2. How Often Should We Do Surveys?
It depends on the type of survey. If someone expired with the March issue and you have a last effort renewal going out in April, you should wait 4-6 weeks to get responses and then send the survey (around last week of May) to those that didn’t renew. By doing this you are adding an extra effort into your renewal (or requal schedule) but it’s also the best time to get input.
3. What Should We Look For?
It’s important to establish this when you are creating the survey questions. What do you want to know? For example, are you interested to know if your subscribers want an app version of the brand? (If so, don’t forget to ask for their email address so you can alert them when the app is available). Or do you want to know whether there’s price sensitivity? There are many things you can learn by establishing these survey efforts with the right timing.
In my experience people like to provide feedback (good and bad). If you ask the right questions you will get answers that will give you yet another piece to add to the puzzle and understand your audience better. It’s important that the surveys are timely (don’t contact an expired reader about why they didn’t renew two years later); also keep it to a maximum of 5 questions and make sure that at least one of them are open -ended so they can provide you with their own explanations of what’s good or bad with the brand.

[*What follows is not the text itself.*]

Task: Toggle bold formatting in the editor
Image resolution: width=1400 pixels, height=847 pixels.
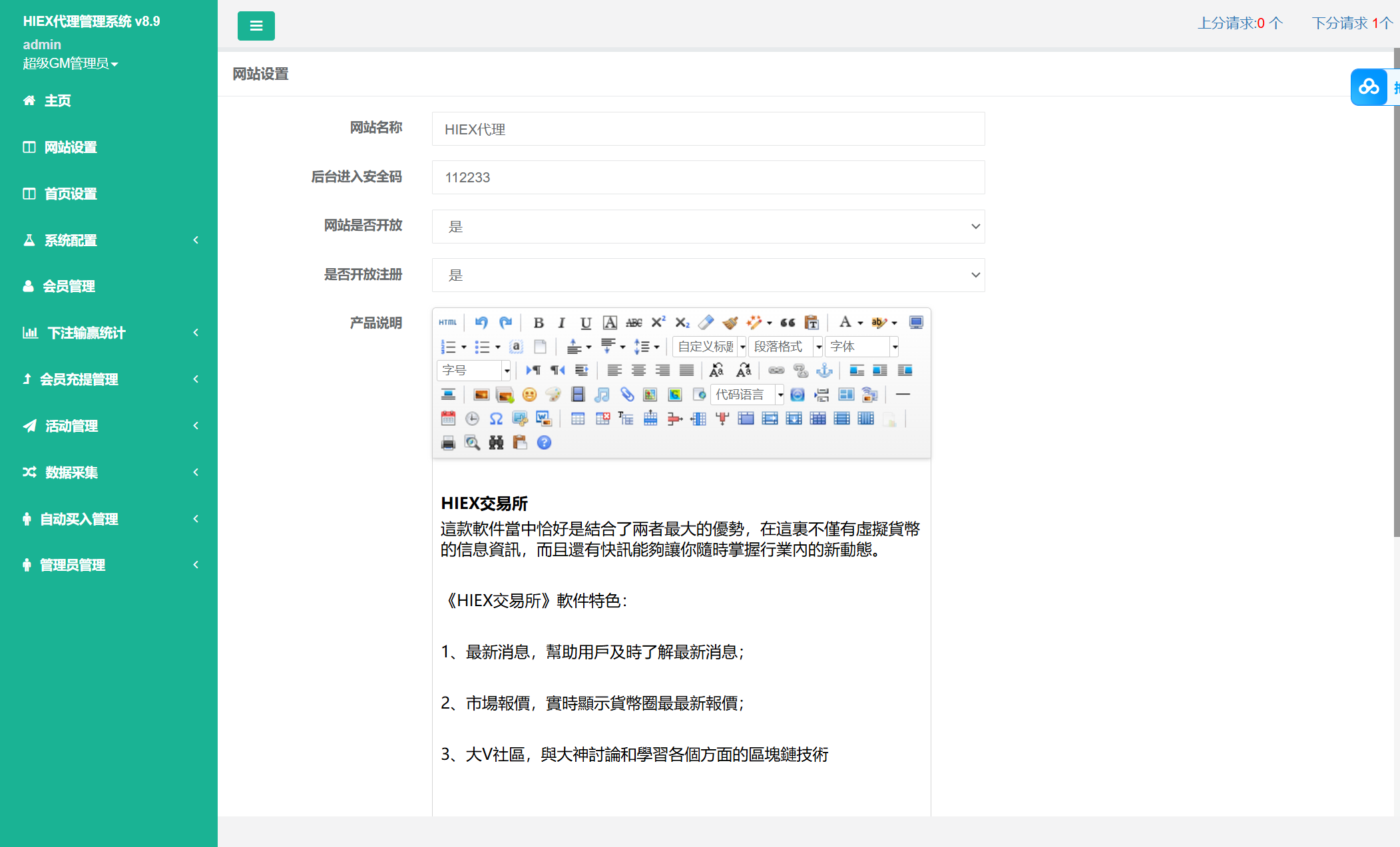Action: [539, 323]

And always provide them with your best offer to come back as a subscriber. For trade publications, it’s best to list all the important articles and features they are missing by not renewing. And for paid publications, your best discounted offer should be there for them to take advantage of; just in case they change their mind after (or before) filling out the survey. At New Bay Media, we are constantly sending out surveys and monitoring the responses to ensure we aren’t missing any important data from our best resources—our readers!